Regardless of their particular subtype, Fours seeks a life of meaningful self-reflection and creative expression. They aim to figure out who they are and what they were born to do, and then to act in accordance with that understanding. They want their guidance and direction to come from within so as to ensure that their course is an authentic and meaningful one. Despite these good intentions, Fours must eventually come to terms with the fact that, in order to get what they want, some measure of compromise is required. As much as they might like to, they can’t support themselves through self-reflection alone. Food won’t find its way onto the table unless they do something, irrespective of how ready or prepared they feel. Decisions must be made and enacted apart from perfect self-knowledge. While doing so may at first smack of inauthenticity, in some cases, it may be a blessing in disguise. If as Riso suggests Fours discover themselves through creative work, then a little outside pressure to jumpstart the process may not always be a bad thing.

This made so much sense to me and helped me to start to find my number. Not ALL within that number are a certain way. The Enneagram is like a color wheel. If the 4s are purple then there is lilac, eggplant, violet, and everything in between. Your core number, wing, level of health, and subtype will all make up who you are. We may pull more color than others in our number from our wing, or less. I suggest reading up on your specific wing options once you know your number.


The three subtypes refer to our survival drives. Self-Preservation, Social , and One-to-One (also called Sexual). There are 3 main instincts, 9 types, and 27 subtypes,. I am copying them below, but you can read more about them on


Self-Preservation Ones focus on making everything they do more perfect. They are the true perfectionists of the Enneagram. They see themselves as highly flawed and try to improve themselves and make every detail of what they do right. These people are the most anxious and worried Ones, but also the most friendly and warm.

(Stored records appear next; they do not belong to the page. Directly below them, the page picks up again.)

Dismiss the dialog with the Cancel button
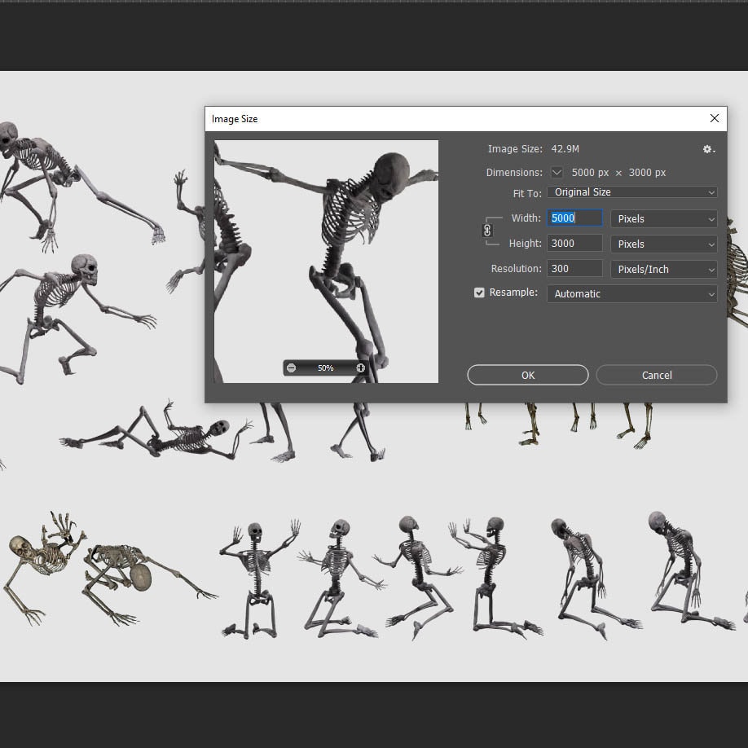 656,375
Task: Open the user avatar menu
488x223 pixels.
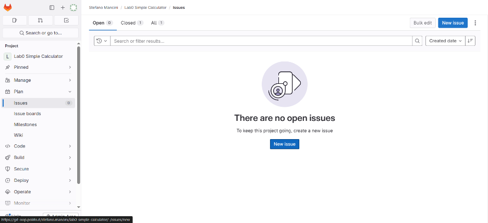Action: tap(74, 8)
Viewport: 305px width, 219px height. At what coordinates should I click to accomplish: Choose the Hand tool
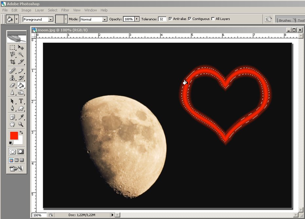12,124
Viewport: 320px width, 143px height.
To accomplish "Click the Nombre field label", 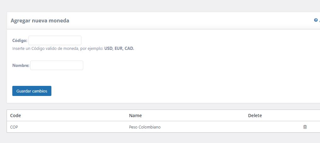I will click(20, 66).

Social Ones focus on doing things perfectly in a larger sense—knowing the right way to do things—and modeling how to do things right for others. An intellectual type, these Ones have a teacher mentality; they see their role as helping others see what they already know–how to be perfect.

One-to-One Ones focus on making other people—and society as a whole—more perfect. More reformers than perfectionists, they tend to display more anger and zeal than the other Ones. These Ones focus less attention on perfecting their own behavior and pay more attention to whether or not others are doing things right.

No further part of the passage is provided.